I read it quickly. The writing is easy to read, and the book is a very compulsive page-turner. It reads like a diary from inside the head of a 14-year-old girl. I don’t mean that in the dismissive way that many adults talk about the interests of 14-year-old girls. I was a 14-year-old girl once too. And that’s a fine thing to be. But, I’m also fine with never having to return my consciousness to that tiny, rigid, obsessive world again. I agreed with the library patron, it was not a great book. After I finished it I moved onto The Historian by Elizabeth Kostova. It was October 2006, alright? Vampires were everywhere.
I kind of forgot about Twilight until the furor built. The backlash against Twilight was huge and the series became the butt of many jokes, especially among readers who were not. As a voracious reader my whole life, I’ve read plenty of un-enthralling books and, to me, this one was pretty unremarkable for either love or hate. It has some really terrible ideas about what a heterosexual teenage relationship should look like, but well, there are lots of bad relationships in teenage books. And in adult books. I’m not trying to excuse any of the troubling parts of the Twilight series, but to say that it seems to get an unjustified amount of hate.
One of the things that Twilight did do was get a lot of kids to enjoy reading, just like Harry Potter. Yet, we laud Harry Potter, but deride Twilight? Because it’s aimed at girls? Both books are full of problematic representation, but I can’t decide for everyone what kinds of books should move them. I wonder, would we hate on Harry Potter like Twilight, if Hermione were the hero?
We all have beloved media that we adore, even if we recognize that it’s also kind of just bad on some, or even multiple, levels. Give kids the respect enough to allow them to love their own bad media. Twilight isn’t going to become quality literature with time. But, it has connected with kids and encouraged them to pick up other books.

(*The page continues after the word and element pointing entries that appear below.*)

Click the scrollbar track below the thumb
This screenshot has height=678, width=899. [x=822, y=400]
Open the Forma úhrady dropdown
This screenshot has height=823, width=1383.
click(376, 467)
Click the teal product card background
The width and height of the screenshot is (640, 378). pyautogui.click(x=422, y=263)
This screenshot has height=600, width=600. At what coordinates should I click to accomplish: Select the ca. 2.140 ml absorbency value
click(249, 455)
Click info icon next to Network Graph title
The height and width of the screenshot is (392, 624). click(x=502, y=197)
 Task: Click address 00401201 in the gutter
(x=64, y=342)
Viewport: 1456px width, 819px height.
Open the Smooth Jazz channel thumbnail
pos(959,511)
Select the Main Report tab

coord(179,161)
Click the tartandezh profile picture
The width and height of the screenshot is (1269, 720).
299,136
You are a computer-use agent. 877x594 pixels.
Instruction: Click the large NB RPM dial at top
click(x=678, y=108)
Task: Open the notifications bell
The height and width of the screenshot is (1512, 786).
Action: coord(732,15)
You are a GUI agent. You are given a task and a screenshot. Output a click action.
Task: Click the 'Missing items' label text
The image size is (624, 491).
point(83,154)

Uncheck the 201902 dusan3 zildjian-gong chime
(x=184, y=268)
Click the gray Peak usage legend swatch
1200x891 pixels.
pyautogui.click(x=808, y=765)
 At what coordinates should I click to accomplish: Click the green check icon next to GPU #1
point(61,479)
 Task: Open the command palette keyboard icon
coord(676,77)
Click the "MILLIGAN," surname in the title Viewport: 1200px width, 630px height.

Maybe it won’t even be Twilight when my daughter is older. My plan is to talk with her, so that she knows exactly why a dude climbing in your window to watch you sleep is extremely fucking creepy, and how unhealthy it is to base your entire self-identity around your romantic partner. Or whatever it is that’s problematic in books the kids are reading these days. But preventing her from reading it will only mean that I’ve lost my chance to be involved in the conversation with my daughter about what makes a good relationship and why it’s good to read books that make you feel seen as a 14-year-old girl, even if you don’t like some parts of the story. Losing out on that conversation would be inexcusable.